Can the Russian government control Internet traffic?

A new bill calls for control on foreign communication channels and points of traffic exchange.

A new bill calls for control on foreign communication channels and points of traffic exchange.

A new bill in parliament says it will protect Russia's Internet from external threats, and it calls for stricter control on foreign communication channels and points of traffic exchange.

The Russian government is planning to tightly control Internet traffic in the country. A parliamentary bill has been drafted by the Russian Communications Ministry, according to the daily newspaper, Vedomosti, which obtained official documents relating to the matter. 

Cisco Systems security consultant, Alexei Lukatsky, told RBTH that the bill was prepared in accordance with President Vladimir Putin's decree. Last year’s events showed that the Russian Internet is vulnerable to external attacks, and this issue was discussed at the Security Council session in autumn 2014, after which Putin ordered changes to current laws regulating the Internet.

Tracking DNS servers and IP addresses

The ministry's plan calls for creating a government system to monitor Internet traffic routes along communication channels. It would track DNS servers and the assignment of IP addresses.

An anonymous government official told Vedomosti that currently the Dutch RIPE NCC company assigns all Russian IP addresses to local operators. The traffic routes are based on this data, and without this information the Russian Internet can be fully turned off for at least a day. The government bill proposes to create a reserve IP-address register in order to prevent this danger.

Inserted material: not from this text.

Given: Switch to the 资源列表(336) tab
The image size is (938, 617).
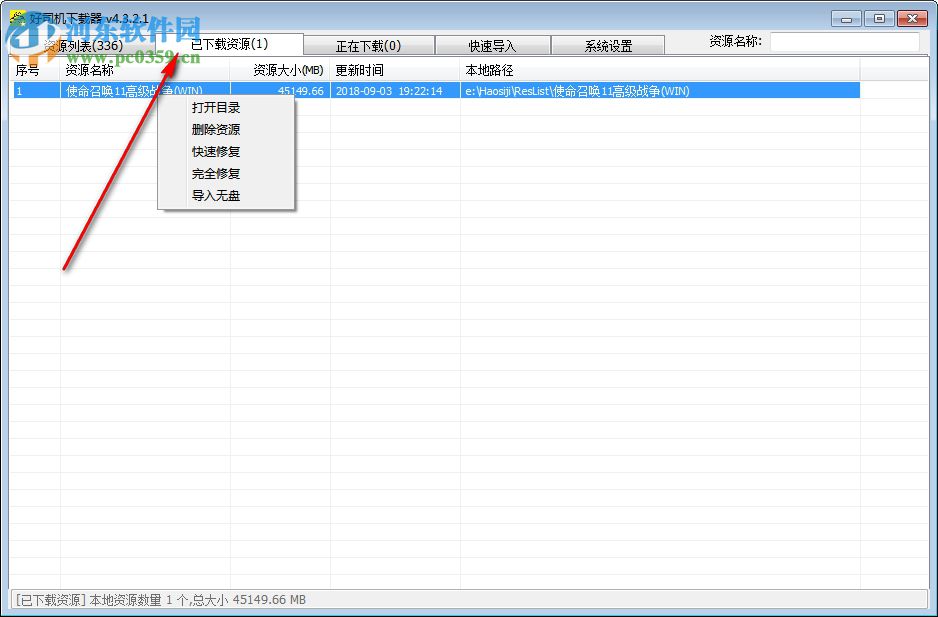Looking at the screenshot, I should pyautogui.click(x=83, y=45).

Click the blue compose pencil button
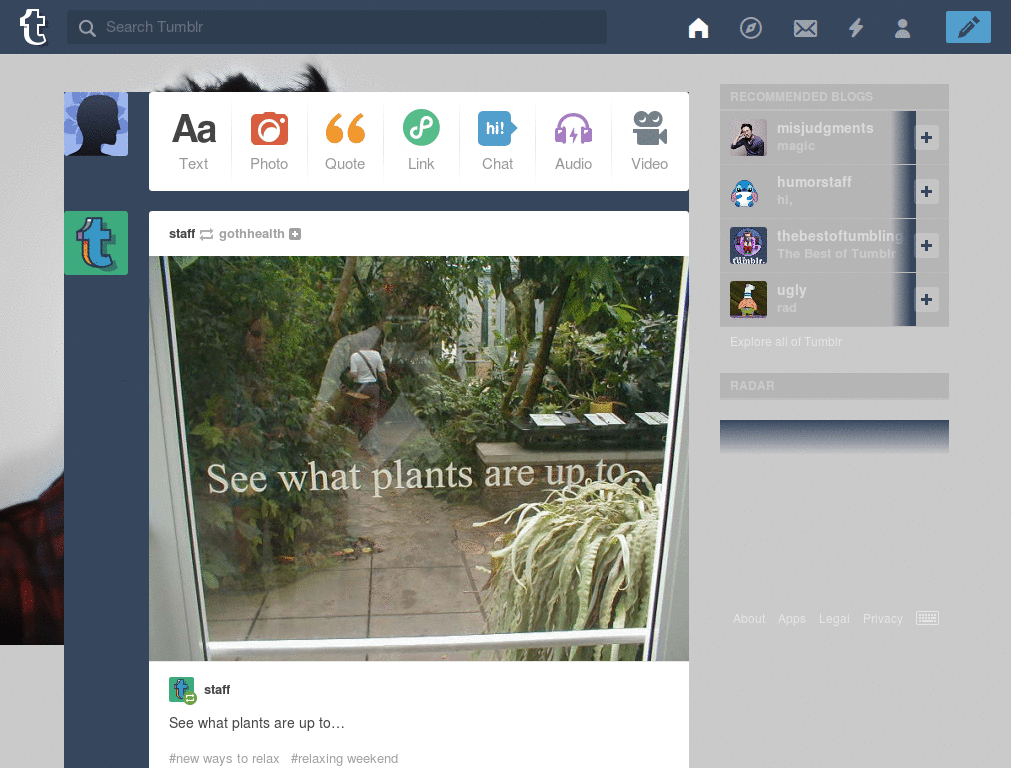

In addition, the traffic monitoring system will help determine the main Internet exchange point to allow for the possibility to create reserve channels, added the anonymous source. Based on this information, the government could recommend operators and Internet companies to create reserve channels that improve a network's connectivity.

Safety or restriction?

According to Mr. Lukatsky, the new security measures do not impinge upon Internet users' freedom. 

"It's not about excluding social networks and foreign sites, which can be done simply by blocking DNS addresses, something that is already happening," he said. "The Internet in Russia is becoming a part of critical infrastructure, and in the past few years there has been a growth of computer attacks on Russian information resources. The Communications Ministry wants to limit those channels that can be used by terrorists and extremists."

Controlling foreign channels

The bill also suggested making foreign communication channels and traffic exchange points more controllable. Only operators that have a transboundary data transference license will be able to organize international channels.

This means "gray" channels that are not registered with the relevant agencies will have to fully comply with Russian laws. For example, they will have to install SORMs (systems for operative investigative activities), which give Russian law enforcement authorities access to information.